EXERCISE AIM: Exclude every picture and return the remaining entries below verbatim.

INPUT:
--------------------------------
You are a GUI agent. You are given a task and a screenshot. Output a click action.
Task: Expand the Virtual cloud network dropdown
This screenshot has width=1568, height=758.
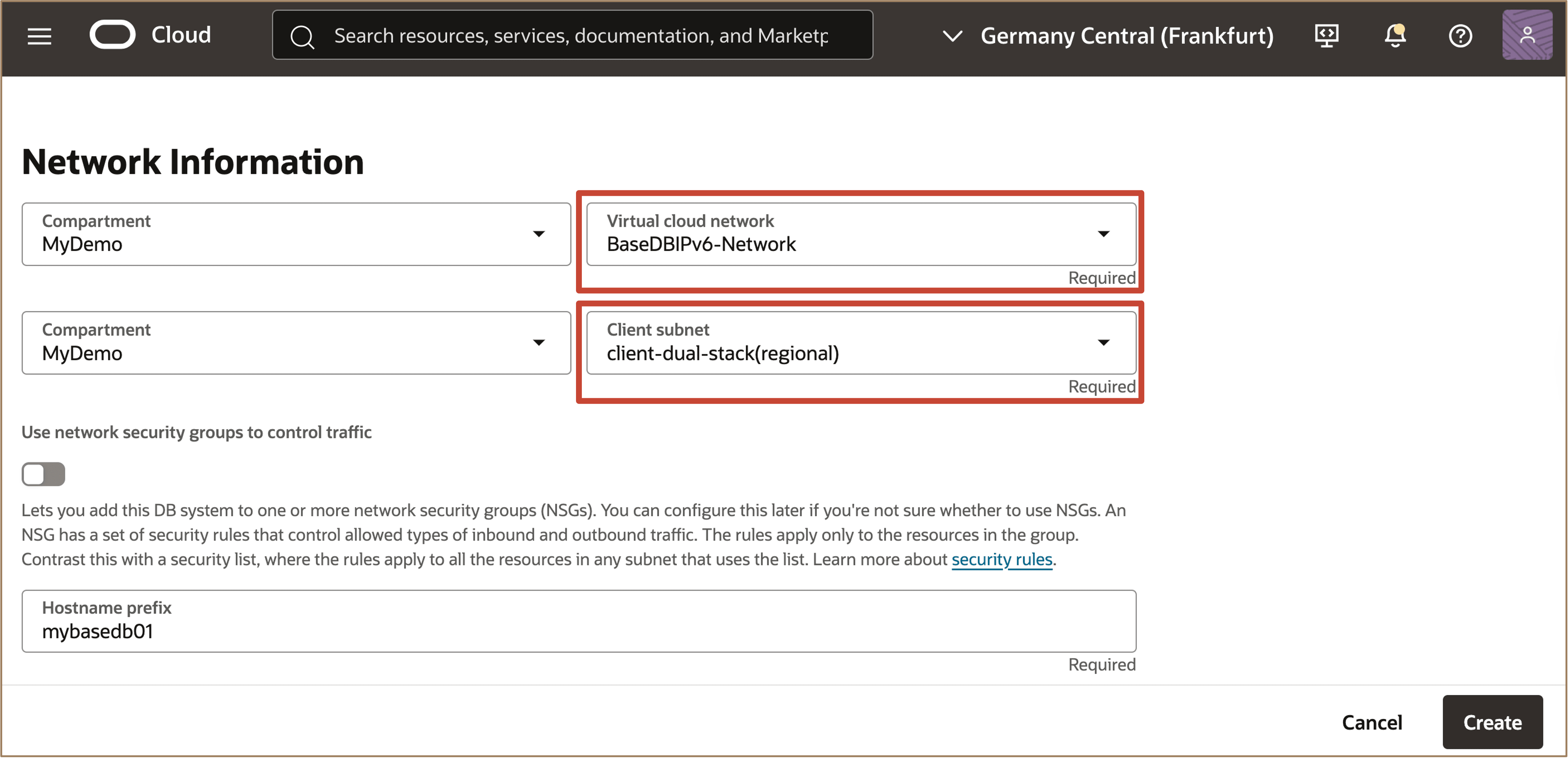pyautogui.click(x=861, y=234)
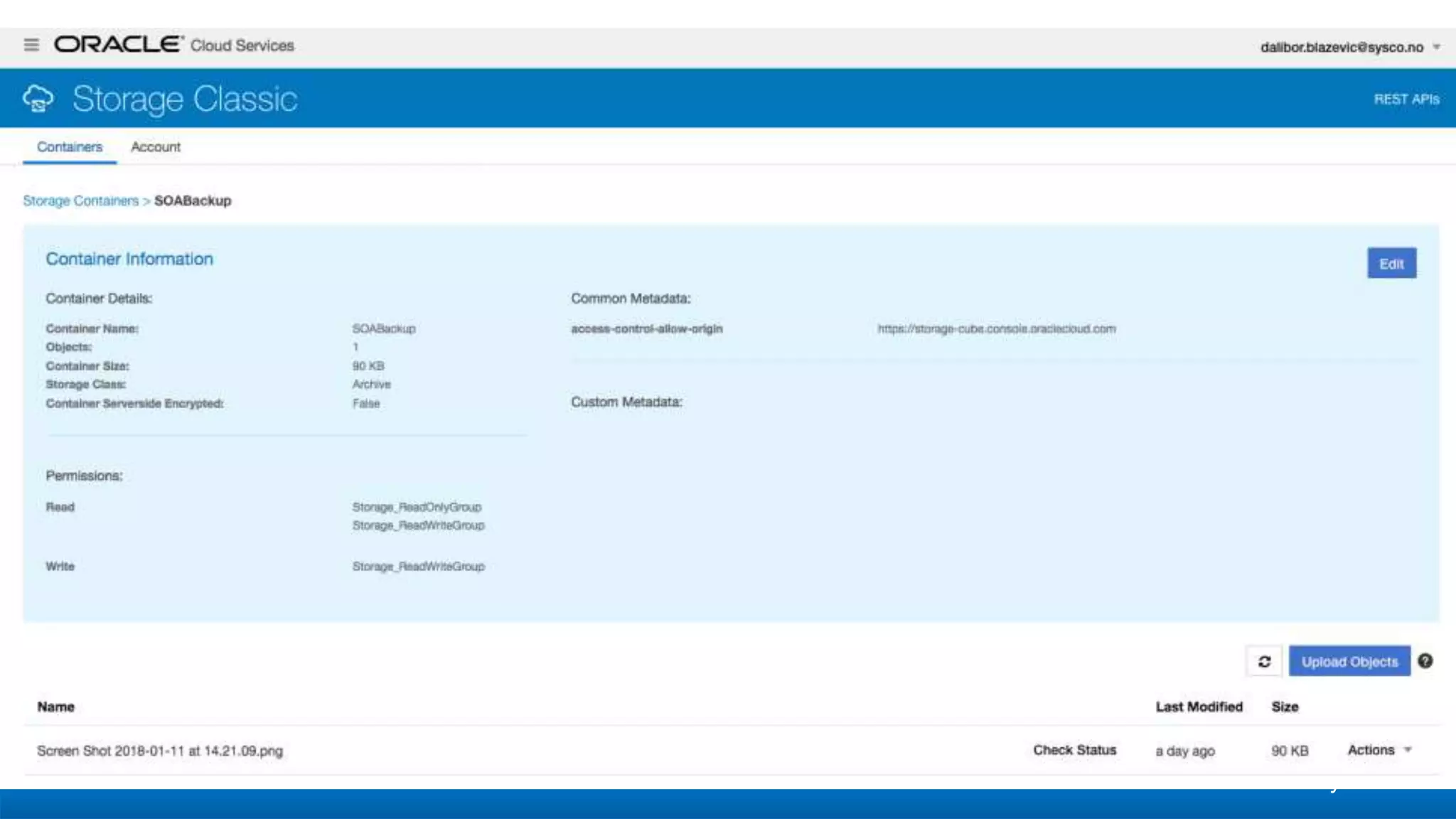Click the access-control-allow-origin URL value
Screen dimensions: 1456x819
point(996,328)
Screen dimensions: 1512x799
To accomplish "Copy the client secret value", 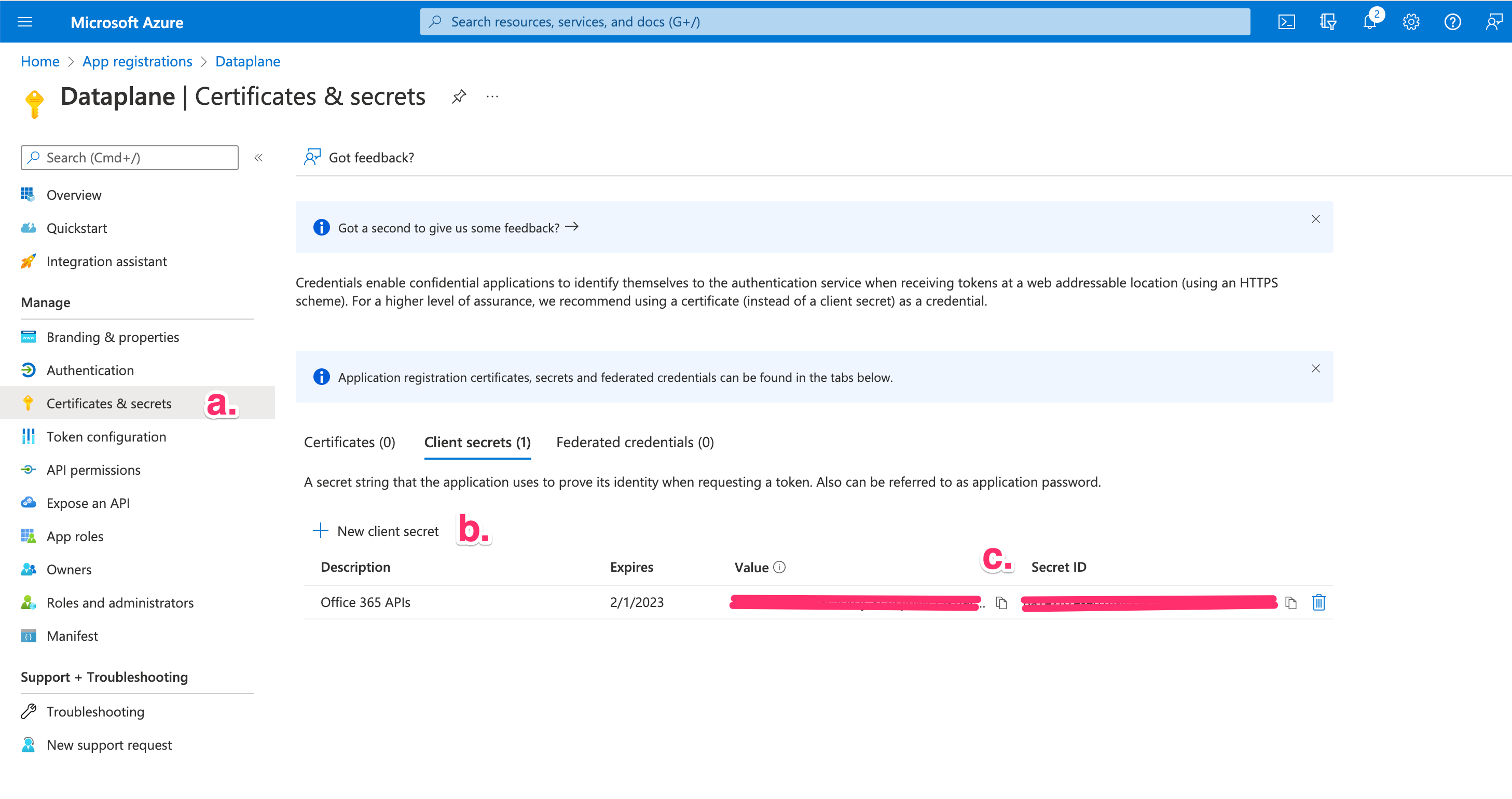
--------------------------------
WRITTEN ANSWER:
You are a GUI agent. You are given a task and a screenshot. Output a click action.
Task: Expand the Virtual cloud network dropdown
This screenshot has width=1568, height=758.
pyautogui.click(x=861, y=234)
Click the access-control-allow-origin URL value
Screen dimensions: 1456x819
point(996,328)
Screen dimensions: 1512x799
To accomplish "Copy the client secret value", 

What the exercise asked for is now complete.